El “duro” trabajo del catador
Otro consejo que puedo darles si realmente están interesados en hacer sus pinitos en el mundo de la cata es que desdramaticen. El vino, antes que nada, es divertido y ése es el principal motivo de que un alto porcentaje de las personas que trabajamos en este mundo lo hagamos con unas ganas y un entusiasmo que estoy segura que se pueden
calificar de “superiores a la media”.

Tampoco se piensen que nos pasamos todo el día catando los mejores vinos del mundo.

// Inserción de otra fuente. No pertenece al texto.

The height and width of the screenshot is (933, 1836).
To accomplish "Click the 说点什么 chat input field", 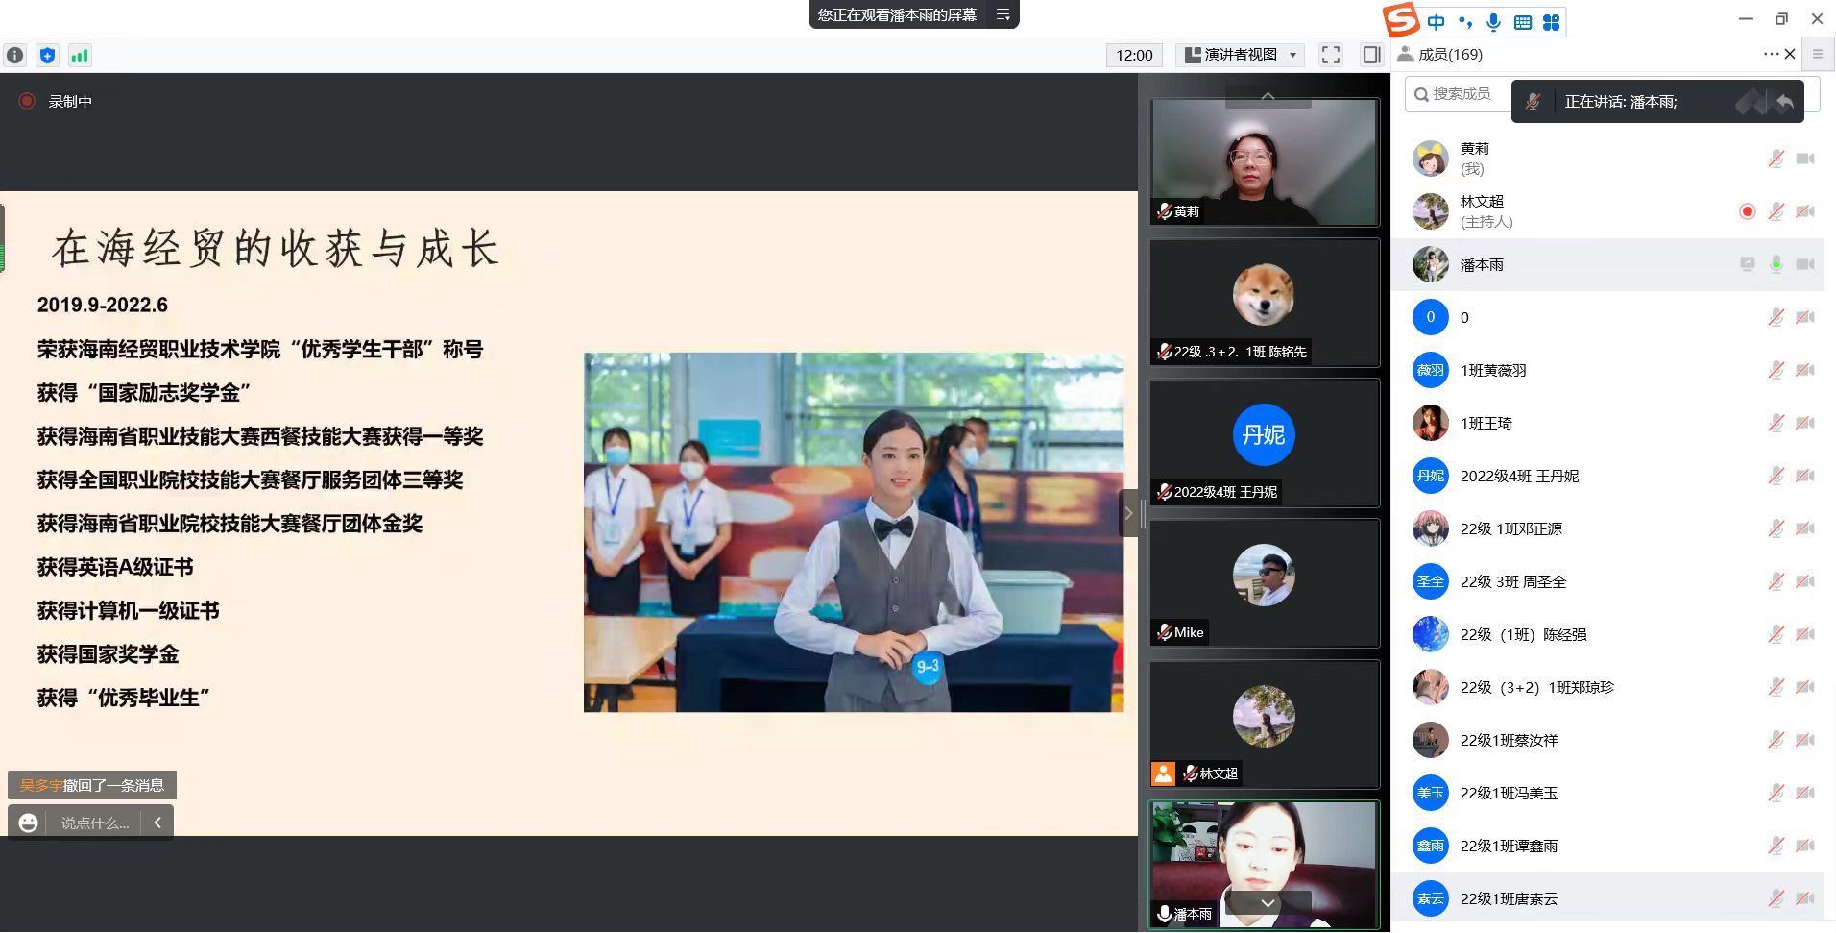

Esta mañana, sin ir más lejos, de las cerca de 25 muestras que hemos probado, apenas nos hemos quedado con cinco que nos han parecido interesantes y recomendables. Entre ellas había algún blanco con excesiva acidez que hace chirriar especialmente los dientes a las 10 de la mañana y algún tinto marcadamente vegetal y de taninos astringentes que
tampoco era bocado de buen gusto.

Otras veces nos tocan sesiones más maratonianas, por no hablar de los catadores que habitualmente prestan sus servicios como jurado en algunos de los numerosos concursos que se celebran por todo el mundo. Aquí nadie se libra de sesiones de, como poco, 100 vinos diarios.

Catar vinos de depósito y barrica es una experiencia vibrante, pero después de diez muestras de tintos con taninos hirientes que necesitan un cierto tiempo para redondearse, uno tiene el paladar como si le hubieran pasado una lija.

Estos capítulos, que también forman parte del oficio de catador, pueden saltárselos ustedes sin problema. Al fin y al cabo, siempre pueden confiar en algunos de nosotros para hacer el “trabajo duro” y dedicarse únicamente a disfrutar de los vinos más placenteros.

Y cuando lo hagan, sobre todo si han conseguido desempolvar sus sentidos, descubrirán una dimensión “extra”. Porque los estarán probando ya con vocación de catadores.